Day 78 of physical distancing: While the sh*t is hitting the fan all over the U.S., mother nature wants to remind you that beauty is everywhere. Here is a grebe swimming in a pond reminiscent of impressionist art. Find some beauty today ... breathe deep.
Social Distancing forced isolation, which induced anxiety, sadness, and depression in many of us. My students struggled, my students' families did not know how to navigate online school, and I did not have the answers. It felt like a no-win situation. I realized that my project needed an uplift. On June 12, day 92, with a photo of a lone song sparrow on a tall branch I saw in Discovery Park, I renamed my project Physical Distancing, to say we do not need to become introverted hermits, we just cannot stand too close together. We may be physically apart but together we will survive this pandemic. This is when terms like virtual high-five, and six-foot apart handshakes became clear.
A Mission Becomes an Obsession
Summer approached and my mission to bring beauty to my community became an obsession. Every day I went out and took photos and every day I posted one. I spent time in pea patches, Magnuson Park, the Ballard Locks and anywhere I could stay six feet away from other people. I think it worked. People started to look at my photos and found beauty, a wee bit of humor and respite from the horrors of COVID and the turmoil of our politics.
School started up again and from my kitchen nook I taught my fifth-grade students, who became new members of my Physical Distancing daily dose of beauty community. I snapped photos of frogs, bugs, spiders, and reptiles because they are indeed cool.
Winter came and I was still in search of the light. Shorter days meant less light, so this forced me indoors and I explored light painting. I created images of bright colors and interesting shapes. People responded with enthusiasm.
Vaccine distribution began early January and on day 300, so I changed my project name to Waiting in the B2 line, which confused many of my audience, so I renamed it one more time to Waiting in Line.
I contemplated when my project would end. At what point is this all going to be over? Should I keep going and end after a full year, or perhaps end it when I get vaccinated?
On Day 358 I received my first shot of the vaccine and decided it was time to stop my project. I ended it with a photo of a hummingbird nest titled New Beginnings.

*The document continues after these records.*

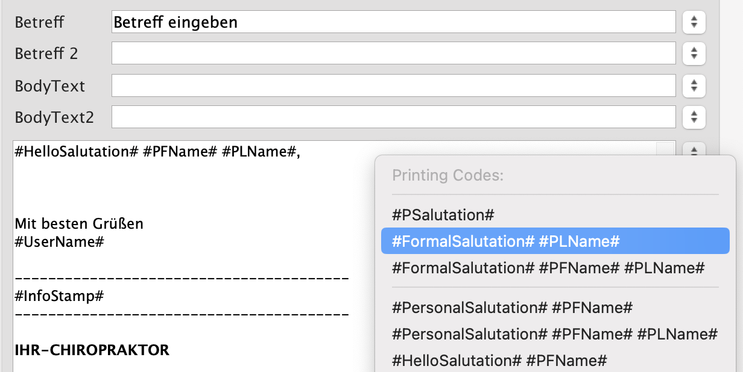Pick #HelloSalutation# #PFName# from the menu
The height and width of the screenshot is (372, 743).
[499, 361]
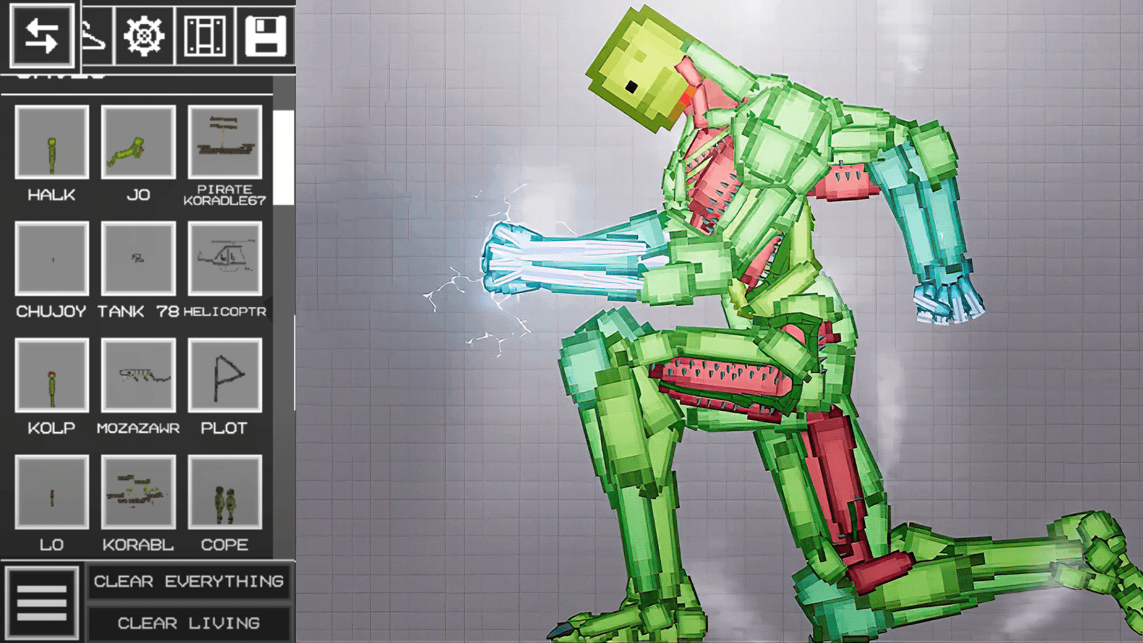Open the hamburger menu button
Image resolution: width=1143 pixels, height=643 pixels.
[x=42, y=603]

The impact of my project became evident in the comments I received when I said goodbye to Social Distancing, Physical Distancing, and Waiting in Line. The feedback I received told me I did it, that in some small way my photographs helped people escape, for a short time the stresses of the pandemic, which in turn also helped me.
"They remind me to look more closely and notice the beauty that surrounds us even in challenging times! -- B. W."
"You have brought so many more than 10 seconds of smiles to me. There have been days when I was really struggling and would pause and visit your photos to see what was new. I am so happy you're going to get the vaccine! Thank you for sharing this beauty -- A. D."
Living through a pandemic was (and remains) very difficult. Finding something, anything, that takes your mind off the stress and isolation is a life saver. I am thankful for photography and the people who enjoy photos.